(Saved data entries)
━━━━

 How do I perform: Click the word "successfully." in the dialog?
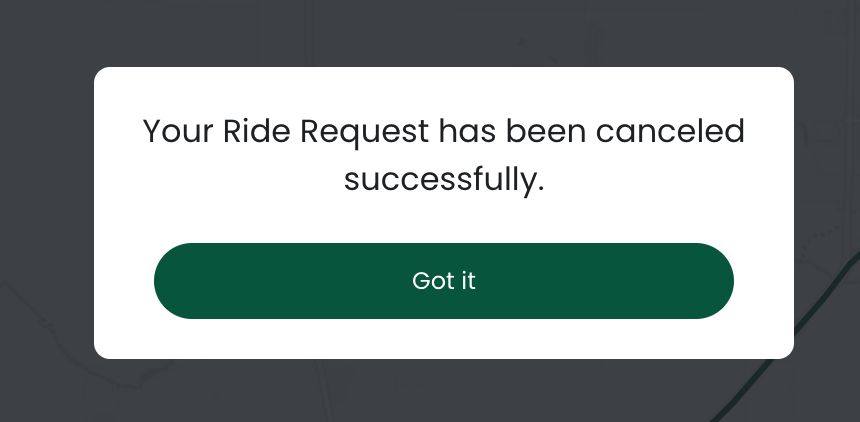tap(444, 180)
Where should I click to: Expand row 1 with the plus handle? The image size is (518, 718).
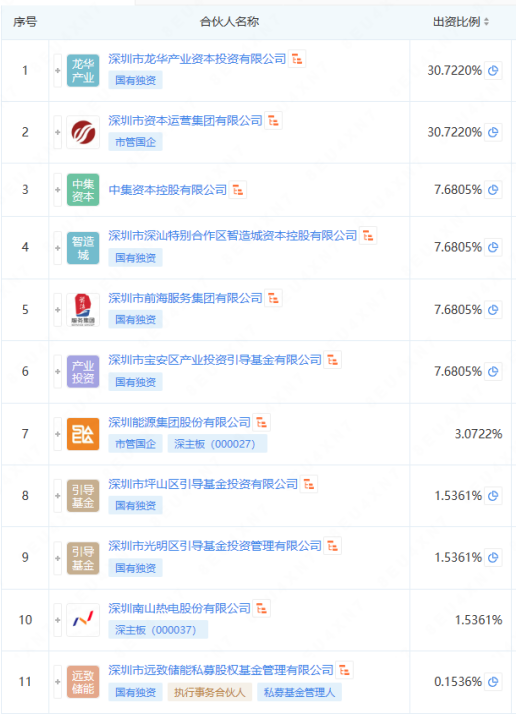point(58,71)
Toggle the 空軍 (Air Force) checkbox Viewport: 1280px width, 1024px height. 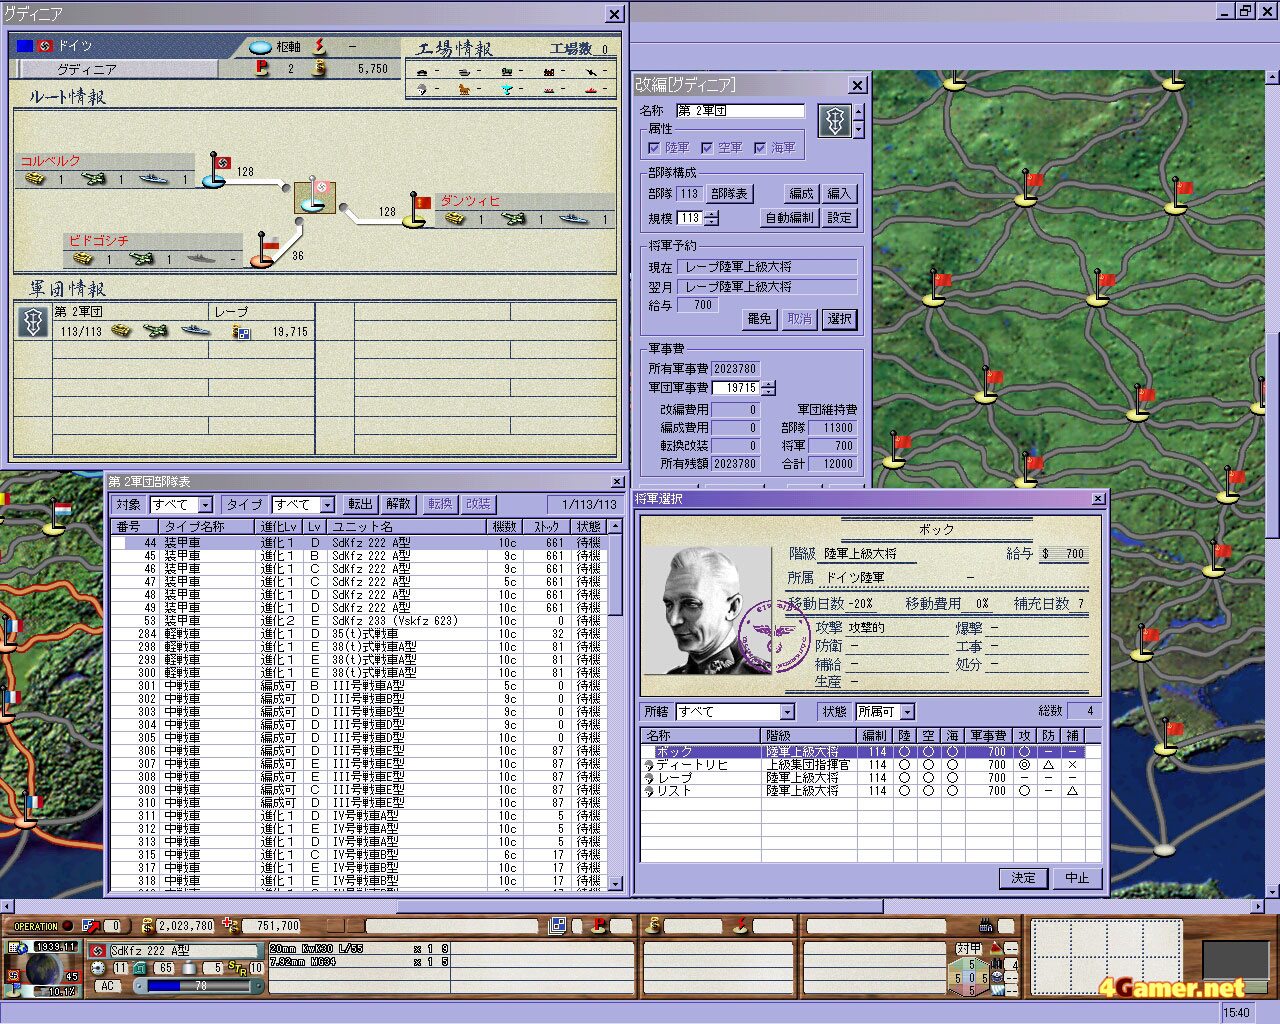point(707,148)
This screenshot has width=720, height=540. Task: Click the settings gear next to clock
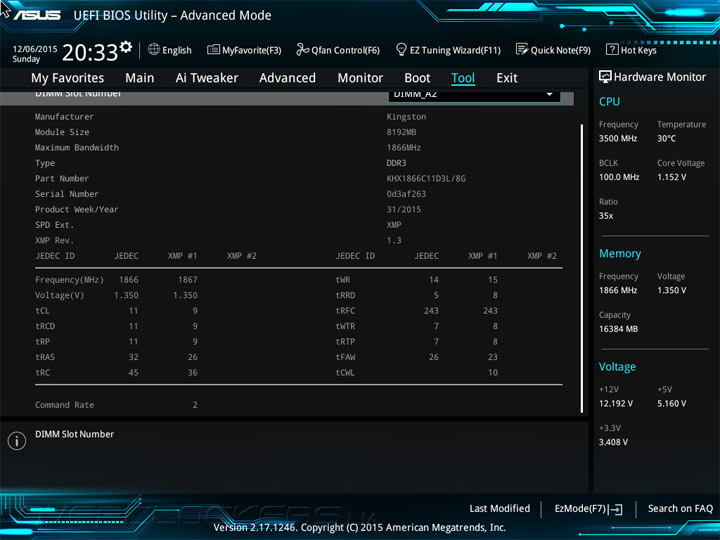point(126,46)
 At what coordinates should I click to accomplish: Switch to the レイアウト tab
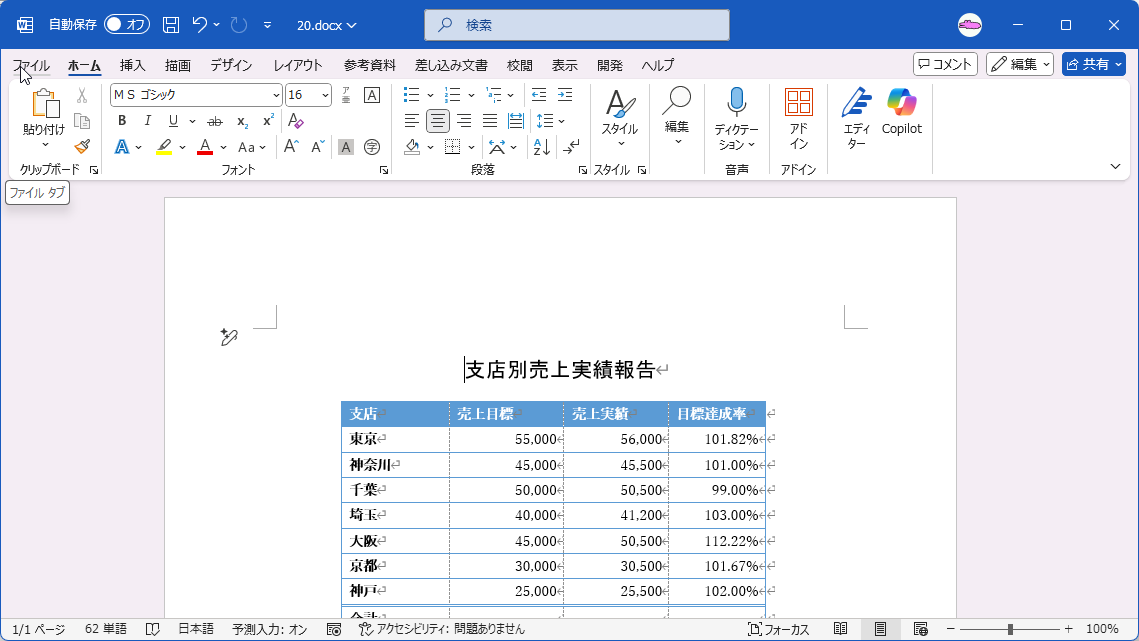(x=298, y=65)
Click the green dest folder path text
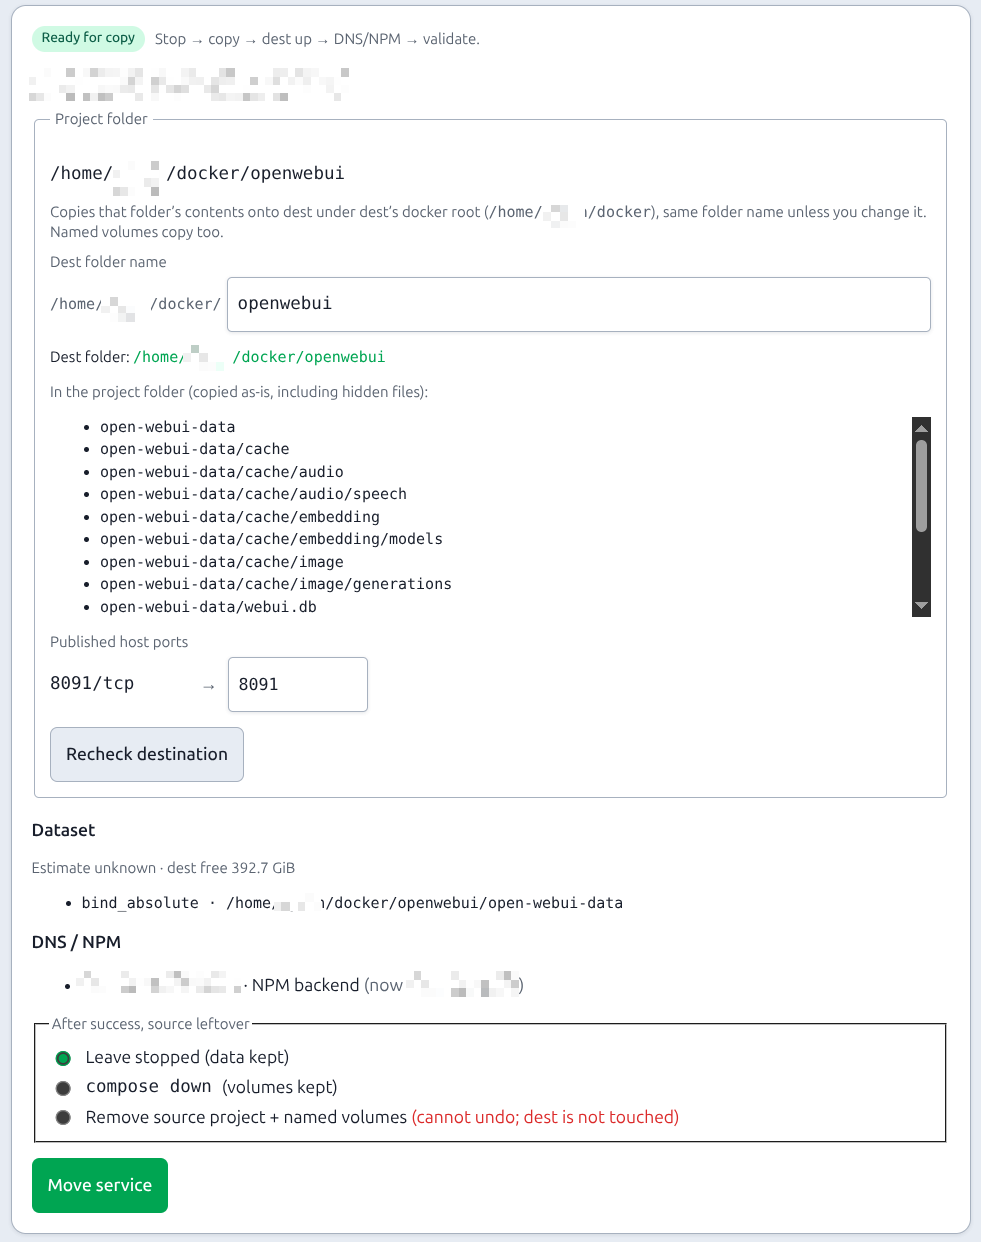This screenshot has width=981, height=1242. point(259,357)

━━━━

• Exercise goal: Write out exactly the lines from the line holding "This screenshot has width=720, height=540." through the last line of the records above, inclusive, and nothing more. Leave out the pictures.

• Written solution:
This screenshot has width=720, height=540. Task: Click the settings gear next to clock
point(126,46)
 At what coordinates should I click to accomplish: Switch to the レイアウト tab
(x=298, y=65)
Click the green dest folder path text
This screenshot has width=981, height=1242. point(259,357)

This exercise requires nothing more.